BIL@su-sierra.arpa (Bil Lewis) (10/08/86)
It recently occured to me that my company spends at least $100k/year to do backups on our 8 (soon to be N+1) unix machines. [That's guess-timating human costs + tape & local storage.] We have a monthly off-site, and cycle ~100+ tapes for dailys on-site. If we purchased 1 more Eagle and did daily backups to that, we could dispense with all the local/daily stuff completely, improve response on restores (let the users do it!) and have our tape operator do more interesting tasks. Question: Is there some basic factor I'm missing, or is this brilliant? [Has someone already done this? Is it as much of a win as I figure?] thx for the thoughts -Bil (a new sys adm, but growing old fast) -------
bzs@BU-CS.BU.EDU (Barry Shein) (10/10/86)
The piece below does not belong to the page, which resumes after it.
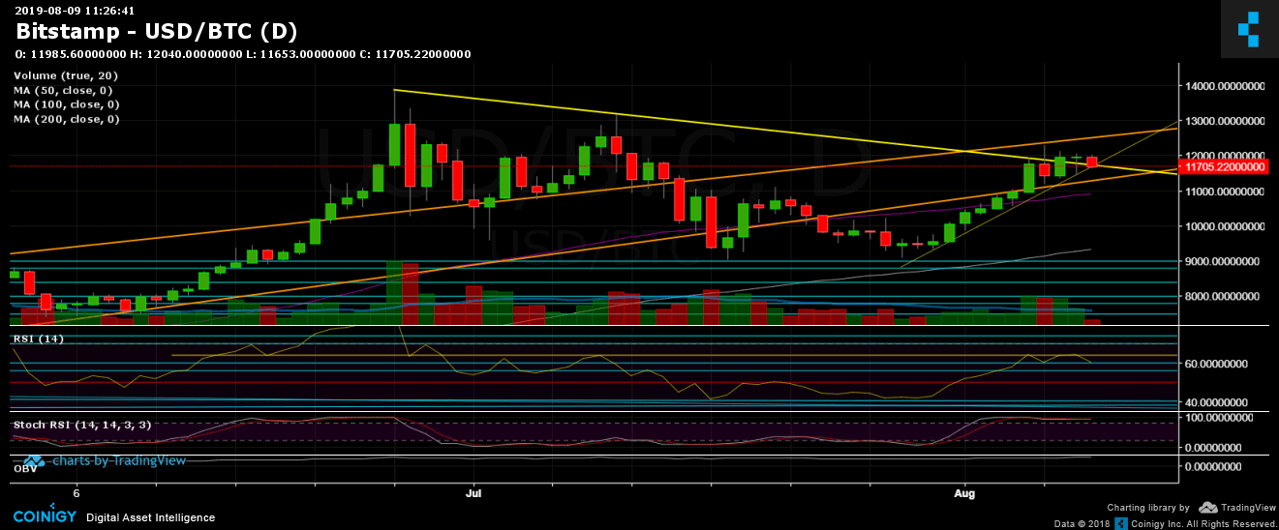The height and width of the screenshot is (530, 1279).
Task: Click the 'Bitstamp - USD/BTC (D)' chart title
Action: 156,31
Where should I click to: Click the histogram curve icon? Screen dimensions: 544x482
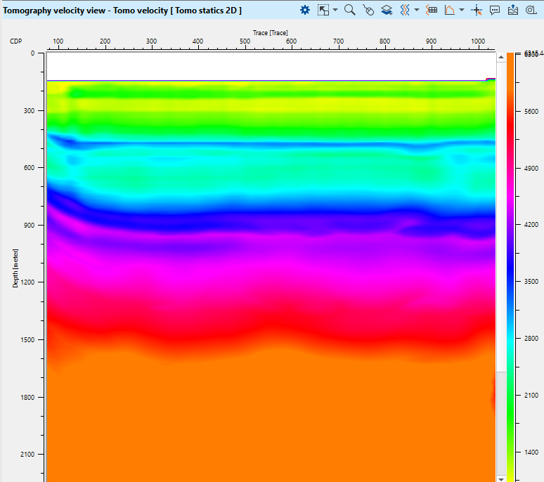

You can certainly do backups to disk, you just shift your risks and costs. Note that disks are much more subject to various failures than tapes (not that tapes are perfect, not by any means.) One major reason for this is that your disk is constantly spinning and accessible (unless you turn it off and on which can make things worse, dismounting it helps of course, but not at all with mechanical failure.) Your tapes can be locked away someplace, safe from power surges, software errors and head crashes (saf*er* anyhow.) One possible compromise is to automate backups to a spare disk (assuming they really fit) and then backing *that* disk up to tape in one fell swoop which might be more efficient than running tapes and operators all over the place to different systems (this is particularly true if you could run the dumps over a network to the local disk.) It really all comes down to a systems analysis, how important are your backups to you? How disasterous would it be if you lost one? If you lost a series of them (all on one disk)? How much data are you backing up? Does it fit on one disk? How long do you keep backups? What are you promising your user's as far as file retrieval etc goes? There's no "answer", it's a complicated question. I keep hoping the "answer" will be inexpensive CD technology which should be the best of both worlds (on-line, operatorless, fairly large and robust, inexpensive*, removeable media.) I keep waiting though. -Barry Shein, Boston University * Not yet, this is the major problem.